2枚の葉についたセンサーで虫を挟むハエトリソウは「はさみ罠式」の種類に属されます。その他の種類についてご紹介します。
落として捕まえる~落とし穴式~
ツボのような形をした葉っぱを持ちその中に虫をおびき寄せる方法を取るタイプの食虫植物を「落とし穴式」と呼びます。”ウツボカズラ”や”サラセニア”などがこのタイプの植物になります。ツボの中には水や消化液が入っており落ちてしまった虫は養分を吸い取られてしまいます。
引っ付けて捕まえる~粘着式~
葉の先に雫のような液体をを出して虫がくっつくのを待つタイプの植物を「粘着式」と呼びます。まるで雫が付いているような形をしていますが、その雫は植物が出す粘着液になり、虫がその雫にくっつくことで捕まえます。”モウセンゴケ”や”ムシトリスミレ”などがこのタイプの植物になります。
閉じ込める~袋罠式~
袋の中に虫を吸い込み、養分を吸い取る植物を「袋罠式」と呼びます。袋罠式を用いた植物は、水の中で生息している”タヌキモ”と言われる水生植物で、袋の形をした器官を使い水中にいるミジンコやボウフラなどを吸い込みます。
ハエトリソウの故郷とは?
このハエトリソウの原産は、北アメリカのノースカロライナ州やサウスカロライナ州の湿地帯です。自生している場所は保護区に指定されており、ワシントン条約でも球根の輸出入が全面禁止と決まっています。

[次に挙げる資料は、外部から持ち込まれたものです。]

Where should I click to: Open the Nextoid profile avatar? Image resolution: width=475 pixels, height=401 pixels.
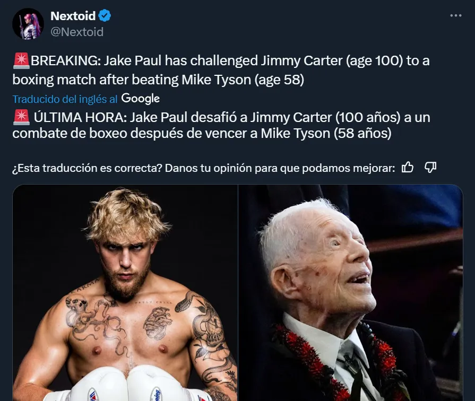(x=28, y=24)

ただ栽培や繁殖などは簡単にできるため、手軽に育てることができます。
北アメリカのノースカロライナ州とサウスカロライナ州
このハエトリソウが最初に自生していた場所が北アメリカの東側にあるノースカロライナ州とサウスカロライナ州の湿地帯になります。この周辺は日本と同じように春夏秋冬と四季がり、ハエトリソウにとって繁殖しやすい環境にあったため自生していたのを発見されたそうです。
地元の人でさえ存在に気づいていない?!
ハエトリソウというと鬱蒼とした森の中で生息しているようなイメージですが、実際は湿地帯に地面を這うような形で自生しています。その為現地に住んでいる地元民は変わった植物が生息しているということに気づかずに生活している人も多いようです。
ハエトリソウの種類や品種を紹介!
ハエトリソウと言っても園芸用に品種改良されたりとその種類約100種類ほど存在しています。大きく分けると葉の向きが上に向く「エレクタ系」、葉が地面を這う「ロゼッタ系」と分けることができます。どんなハエトリソウがあるのかをご紹介します。
「エレクタ系」と「ロゼッタ系」
ハエトリソウには生長するタイプによって系統があります。地面を這うように伸びていくものは「ロゼッタ系」と呼ばれており、地上から上に向かって伸びていくタイプのものを「エレクタ系」と呼んでいます。どちらも育て方は同じなので、好みに合わせて選んでも良いでしょう。
ディオネア・マスシプラ(赤い龍)
1996年にアメリカで株分けや掛け合わせを行いできた品種になります。「マスシプラ」とは原種に最も近いものにつけられています。日本語名がついていて、全身赤色の龍に見える為「赤い龍」と言われています。
シャークティース
スラっと伸びた茎の先に緑の葉を付ける品種になり捕食部分のトゲが短く、葉の幅が広いハエトリソウです。この捕食部分の形がサメの歯に似ていることからその名前が付いています。
クロスティース
この特徴はなんといっても不規則に伸びているトゲです。その為獲物を捕まえたときにトゲが交差します。そのことから交差する歯と書いてクロスティースと付けられています。日に当てると捕食部分の内側が赤くなるので、赤身が薄い場合は日照不足が考えられます。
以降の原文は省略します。